At such times Leonard would sigh and murmur to himself, “Poor Jack!” and betaking himself to his writing desk again would pull out a locket and gaze long and earnestly on a face enshrined therein, a face which strikingly resembled that of Laura Treherne, and so would gain comfort and fall to work again.
Tonight, he had wandered into the unoccupied room and had glanced at the portrait two or three times, for he felt lonely and would have given a five-pound note to hear Jack’s tread upon the stairs, and his voice shouting for the housekeeper to bring him hot water.
“Poor Jack!” he murmured, “where is he now?” For some months had elapsed since he had found a few lines of sad farewell from Jack lying on his writing desk, but pregnant with despair and reckless helplessness. And Jack had gone whither not even Mr. Levy Moss, who sought him far and wide, could discover; and not Mr. Moss alone, but Lady Bell Earlsley; fast as she had traveled from Earl’s Court to London, she arrived too late to see Jack, too late to learn from his lips the nature of the trouble which he had spoken of in his short note to her. And from Leonard even, she could not learn much. He could only tell her that Jack and Una’s engagement was broken off, and by Jack himself, but for what reason he could not tell or guess. And with that Lady Bell had to be, not content, but patient.
“You were his dearest friend,” she said to Leonard, “can you not guess where he has gone?”
And Leonard had shaken his head sorrowfully. “I cannot even guess.

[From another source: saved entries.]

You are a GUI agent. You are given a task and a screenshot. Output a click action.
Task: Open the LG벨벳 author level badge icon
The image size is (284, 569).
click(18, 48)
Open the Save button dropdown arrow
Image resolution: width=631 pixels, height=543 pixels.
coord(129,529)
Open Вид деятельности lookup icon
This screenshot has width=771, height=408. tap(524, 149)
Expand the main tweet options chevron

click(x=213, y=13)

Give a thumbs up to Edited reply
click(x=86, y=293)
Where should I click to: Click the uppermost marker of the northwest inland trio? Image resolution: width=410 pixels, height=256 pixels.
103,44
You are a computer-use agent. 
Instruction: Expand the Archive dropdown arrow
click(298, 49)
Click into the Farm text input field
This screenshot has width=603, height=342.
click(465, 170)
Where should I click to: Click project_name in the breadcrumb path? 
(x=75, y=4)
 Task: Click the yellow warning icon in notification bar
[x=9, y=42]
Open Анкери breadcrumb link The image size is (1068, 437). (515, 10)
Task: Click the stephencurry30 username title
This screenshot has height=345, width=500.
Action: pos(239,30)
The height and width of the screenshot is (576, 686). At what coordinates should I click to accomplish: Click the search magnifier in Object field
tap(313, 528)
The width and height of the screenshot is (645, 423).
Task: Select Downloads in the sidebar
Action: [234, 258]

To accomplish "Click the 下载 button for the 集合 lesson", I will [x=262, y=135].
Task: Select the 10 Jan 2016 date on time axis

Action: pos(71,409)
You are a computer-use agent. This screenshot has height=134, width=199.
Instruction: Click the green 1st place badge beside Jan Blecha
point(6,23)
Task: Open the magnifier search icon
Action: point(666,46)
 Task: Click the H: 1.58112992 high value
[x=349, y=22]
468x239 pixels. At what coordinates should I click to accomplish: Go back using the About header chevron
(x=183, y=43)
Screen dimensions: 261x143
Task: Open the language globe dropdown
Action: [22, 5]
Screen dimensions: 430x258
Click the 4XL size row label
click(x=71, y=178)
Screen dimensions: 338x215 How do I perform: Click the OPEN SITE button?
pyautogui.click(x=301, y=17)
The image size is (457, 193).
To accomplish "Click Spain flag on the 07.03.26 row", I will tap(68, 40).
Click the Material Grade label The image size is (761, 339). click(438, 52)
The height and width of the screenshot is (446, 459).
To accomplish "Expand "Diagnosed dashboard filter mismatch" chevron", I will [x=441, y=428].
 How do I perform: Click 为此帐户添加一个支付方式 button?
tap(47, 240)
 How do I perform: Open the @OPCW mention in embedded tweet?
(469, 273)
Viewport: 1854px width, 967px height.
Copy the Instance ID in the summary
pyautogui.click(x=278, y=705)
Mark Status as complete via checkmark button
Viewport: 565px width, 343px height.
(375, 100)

He was utterly miserable and reckless; he once spoke, half in jest, of enlisting. He was in great trouble.”
“Money trouble?” Lady Bell had asked.
“Money trouble,” assented Len, and Lady Bell had sunk into Leonard’s chair and wrung her white hands.
“Money! money! how I hate the word! and here I am with more of the vile stuff than I know what to do with!”
“That would make no difference to Jack,” Leonard said, quietly; and Lady Bell had sighed—she almost sobbed—and gone on her way as near broken-hearted as a woman could be.
And then she had sought for him as openly as she dared, but with no result, save discovering that there were hundreds of young men who answered to Jack’s description, and who were all indignant when they applied in response to the advertisements and found that they were not the men wanted.